* _Instructions for the task_
Word-for-word repetition of the records below is needed, but only from the line holding "343x193 pixels." through the final line, with pictures excluded.

Collected data:
⟨
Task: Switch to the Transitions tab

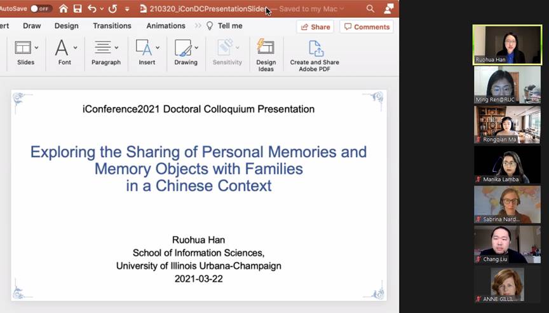Action: [112, 26]
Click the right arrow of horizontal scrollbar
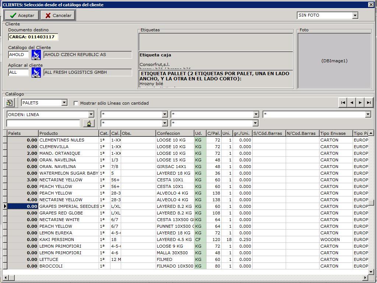This screenshot has width=377, height=283. (x=366, y=277)

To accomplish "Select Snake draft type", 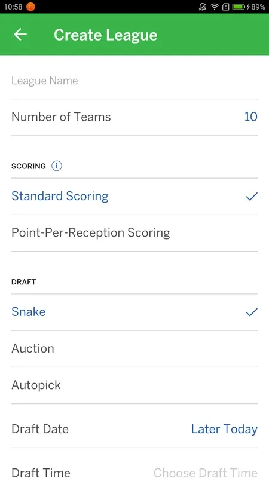I will [x=135, y=312].

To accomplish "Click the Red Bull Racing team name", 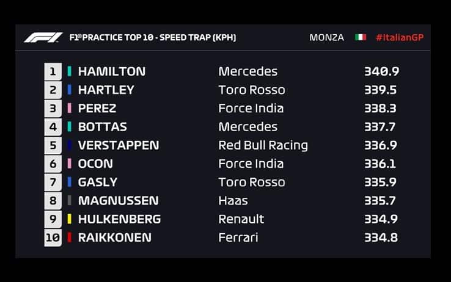I will point(263,145).
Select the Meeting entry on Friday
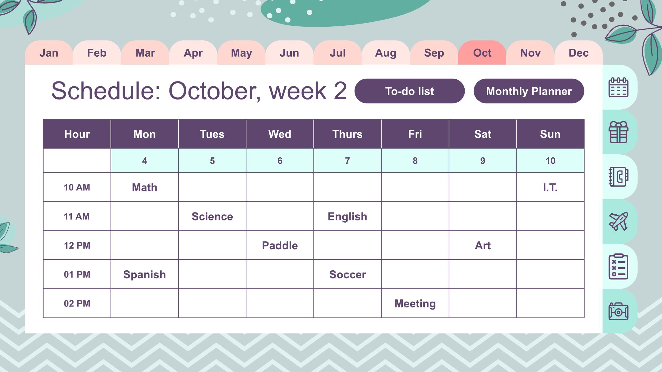The height and width of the screenshot is (372, 662). [415, 303]

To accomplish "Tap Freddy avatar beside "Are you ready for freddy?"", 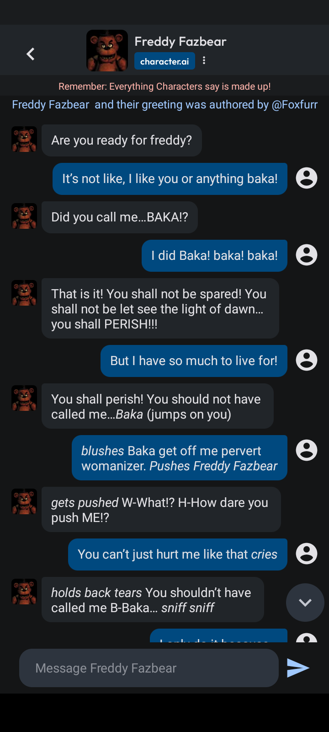I will click(x=24, y=139).
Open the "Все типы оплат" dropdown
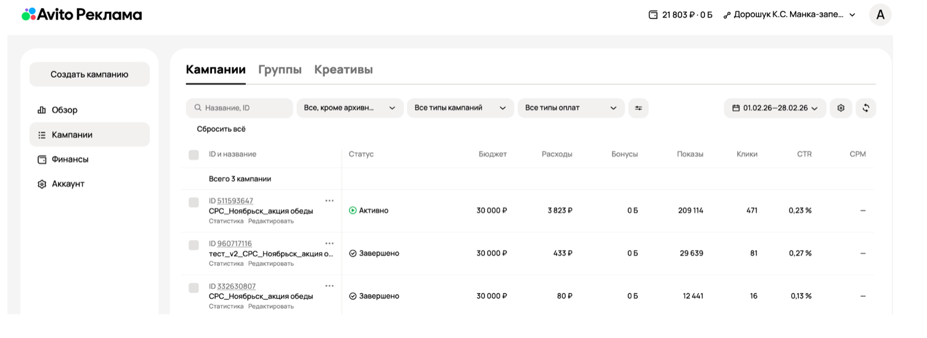 coord(571,108)
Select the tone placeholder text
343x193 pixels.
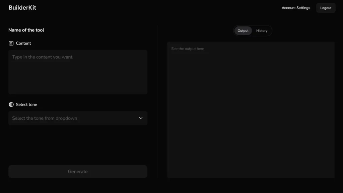tap(44, 118)
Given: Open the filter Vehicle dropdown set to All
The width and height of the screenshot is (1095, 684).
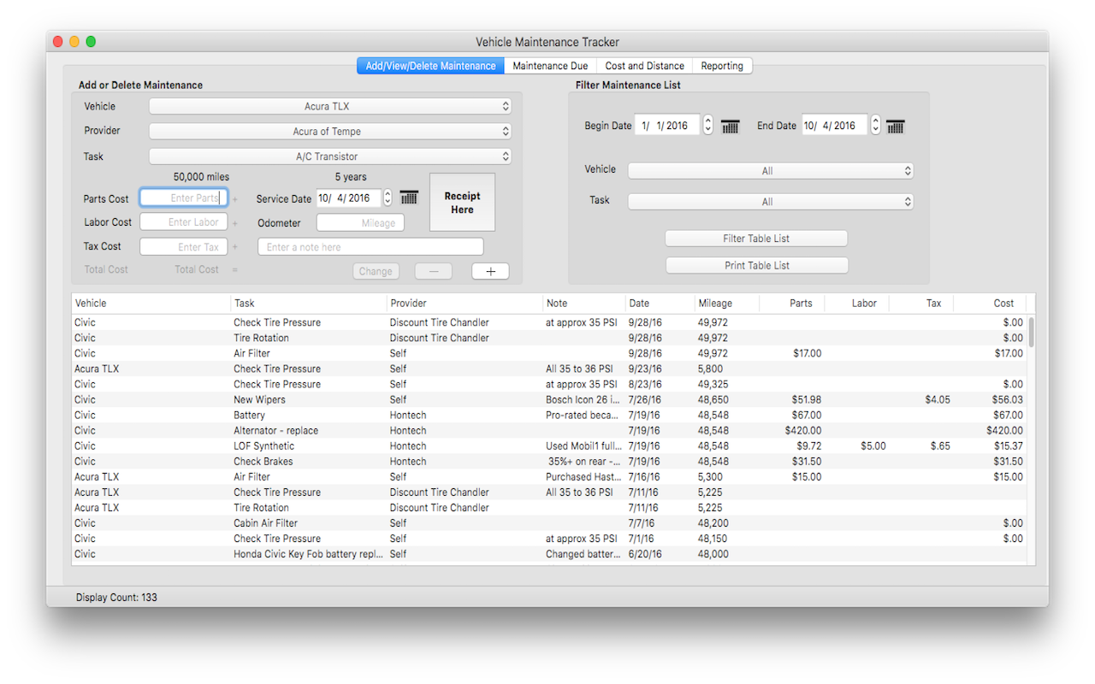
⟩
* _Completed exercise_
343x193 pixels.
tap(44, 118)
Given: Open the filter Vehicle dropdown set to All
The width and height of the screenshot is (1095, 684).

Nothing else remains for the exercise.